Ninguna de nuestras argucias podrá jamás engañar al Señor porque nuestros corazones están abiertos y expuestos delante de su presencia. Por esta misma razón, es que de Jesucristo nadie se pudo burlar: “…porque conocía a todos, y no tenía necesidad de que nadie le diera testimonio del hombre, pues El sabía lo que había en el hombre”, Juan 2:24b-25. Y Él también evitó toda falsa elocuencia en miras de poder conseguir que sus oyentes puedan entender la verdad sencilla y transparente. Los evangelios están llenos de sus frases agudas y certeras pero llenas de amor y significado. Para Él no existen “letras chicas” ni contratos con “trampa”, solo la sincera intención de mostrarle al hombre las “Buenas Noticias”; y de esto da testimonio directo el apóstol Juan: “Porque Dios no envió a su Hijo al mundo para juzgar al mundo, sino para que el mundo sea salvo por El”, Juan 3:17.
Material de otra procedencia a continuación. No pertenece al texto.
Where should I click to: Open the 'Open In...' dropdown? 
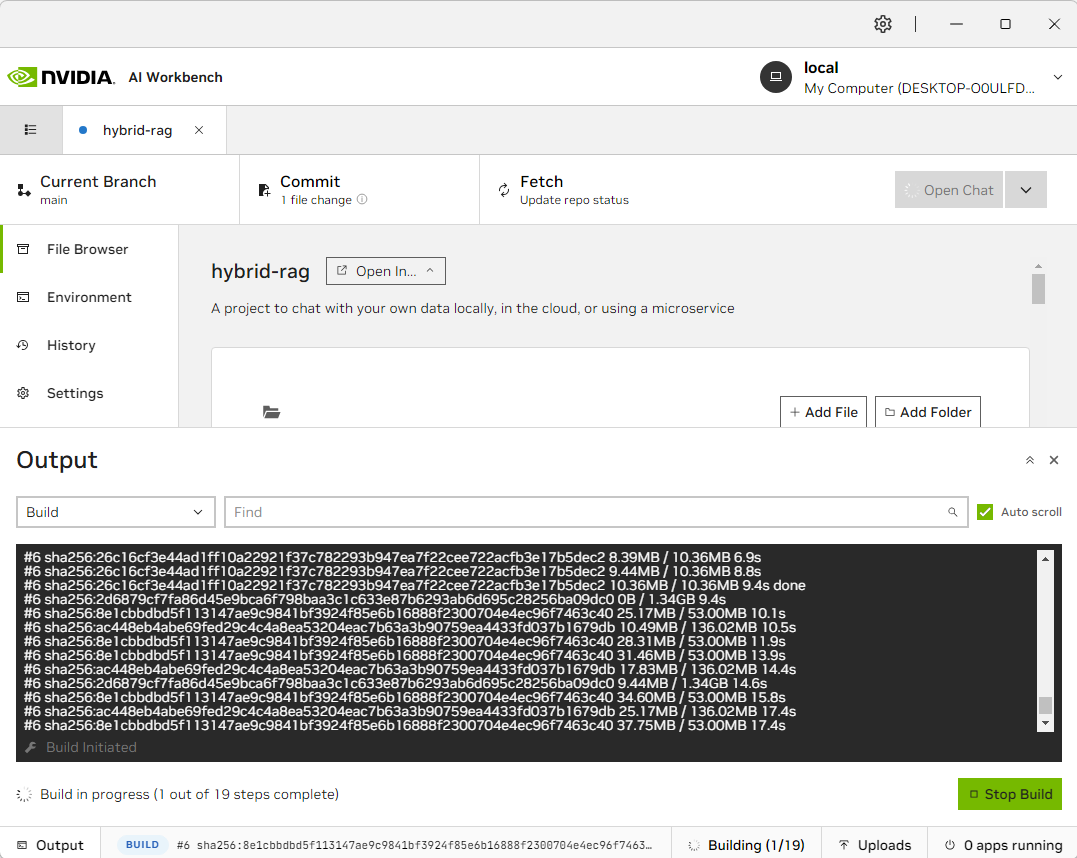386,271
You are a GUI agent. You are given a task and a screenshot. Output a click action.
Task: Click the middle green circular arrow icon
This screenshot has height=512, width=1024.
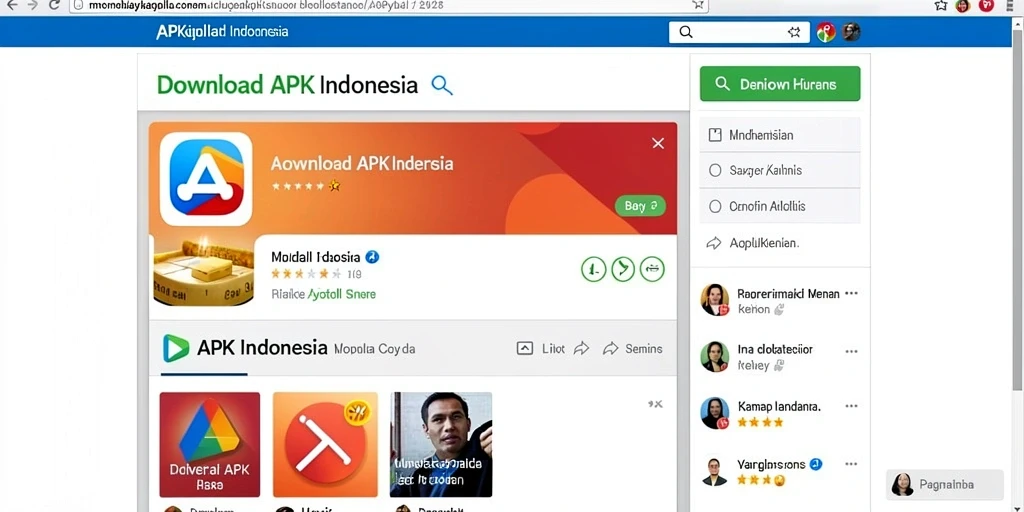coord(623,269)
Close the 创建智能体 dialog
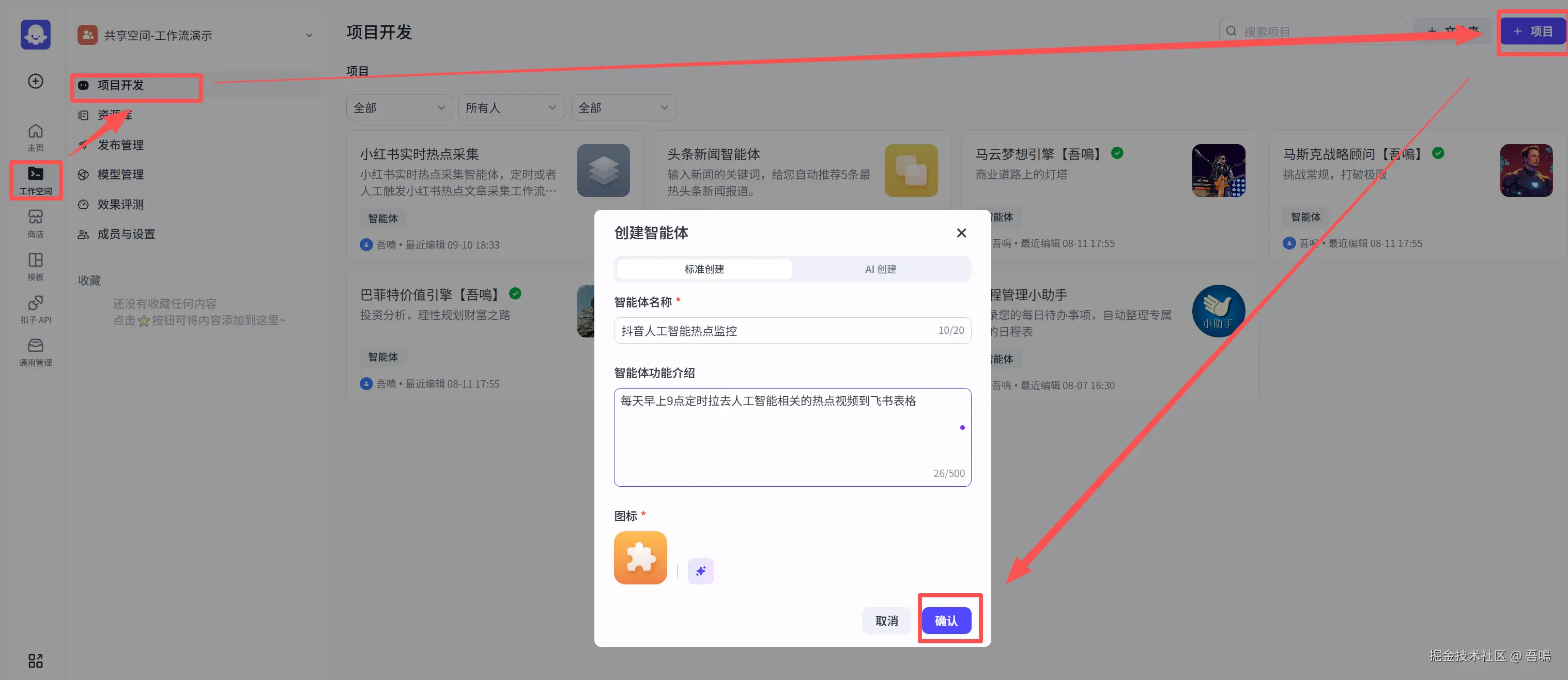 pos(961,233)
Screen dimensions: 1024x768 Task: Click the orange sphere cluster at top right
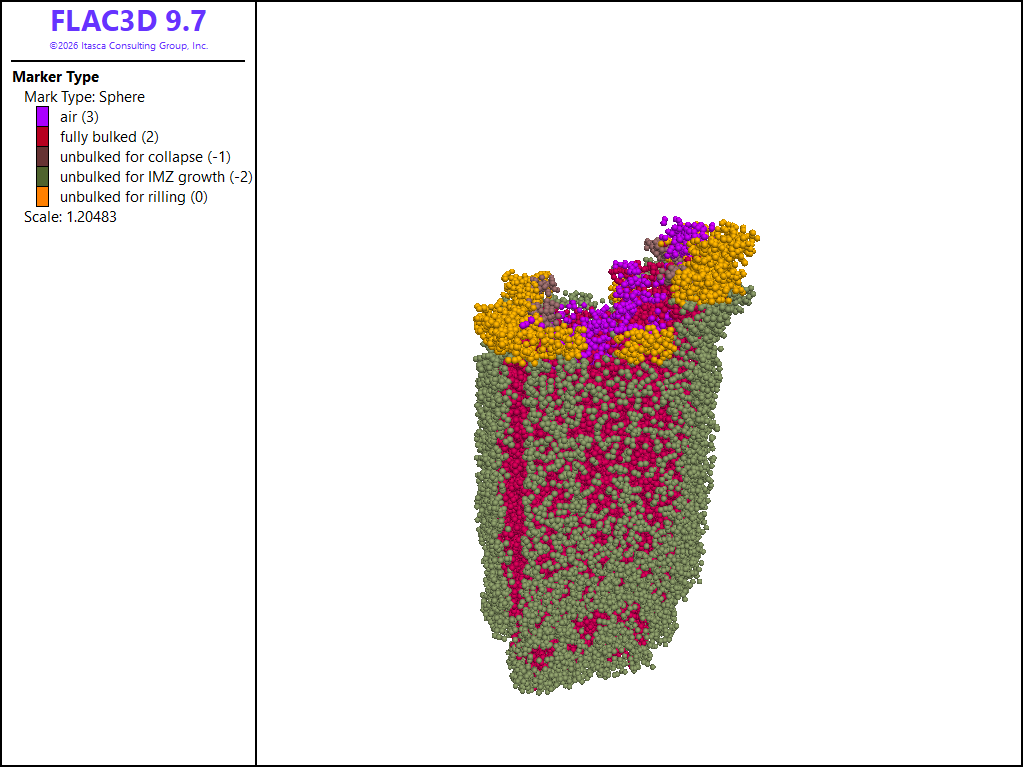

Hace un tiempo atrás hubo una discusión periodística en Chile por las prácticas religiosas orientales de una conocida estrella del jet set criollo. Comentarios de diverso calibre se fueron sumando, y con el paso de los días se concluyó que todo este despertar orientalista es consecuencia del desencanto de occidente ante la fe cristiana. Lo que más me sorprendió fueron los terribles adjetivos que se levantaron en contra del cristianismo. Una periodista escribió: “(la gente se acerca a las creencias orientales porque) no te obliga a seguir a nadie, no es proselitista, autoritaria, culpógena, ni condenatoria”. Otra artista del medio expresó: “(las religiones occidentales son) sacrificadas, tristes, culposas, sin alegría”. Y para cerrar este collar de finas perlas, un editorialista se atrevió a decir: “El fin del milenio promete sumergirnos en el tiempo más incómodo y fatuo de la espiritualidad. Ninguna promesa mística se cumplió, todas las profecías naufragaron y los milagros son solo anécdotas ilusorias que alguna vez nos contaron”. ¿Es así de terrible nuestra fe?

Basta solo conocer el pasaje más difundido y conocido de toda la Escritura: “Porque de tal manera amó Dios al mundo, que dio a su Hijo unigénito, para que todo aquel que cree en El, no se pierda, mas tenga vida eterna”, Juan 3:16. Si nos acercamos al testimonio de Dios con sinceridad y un profundo anhelo por hallar la verdad, descubriremos que, fuera de todo prejuicio, el amor que el Señor nos tiene inunda todas las cláusulas del contrato que quiere que nosotros firmemos con Él. No hay nada que le podamos ocultar, pero tampoco hay nada que nos quiera ocultar… pero, si nos perdemos en el camino, es solo porque quisimos ponerle “levadura” y “miel” a nuestra ofrenda.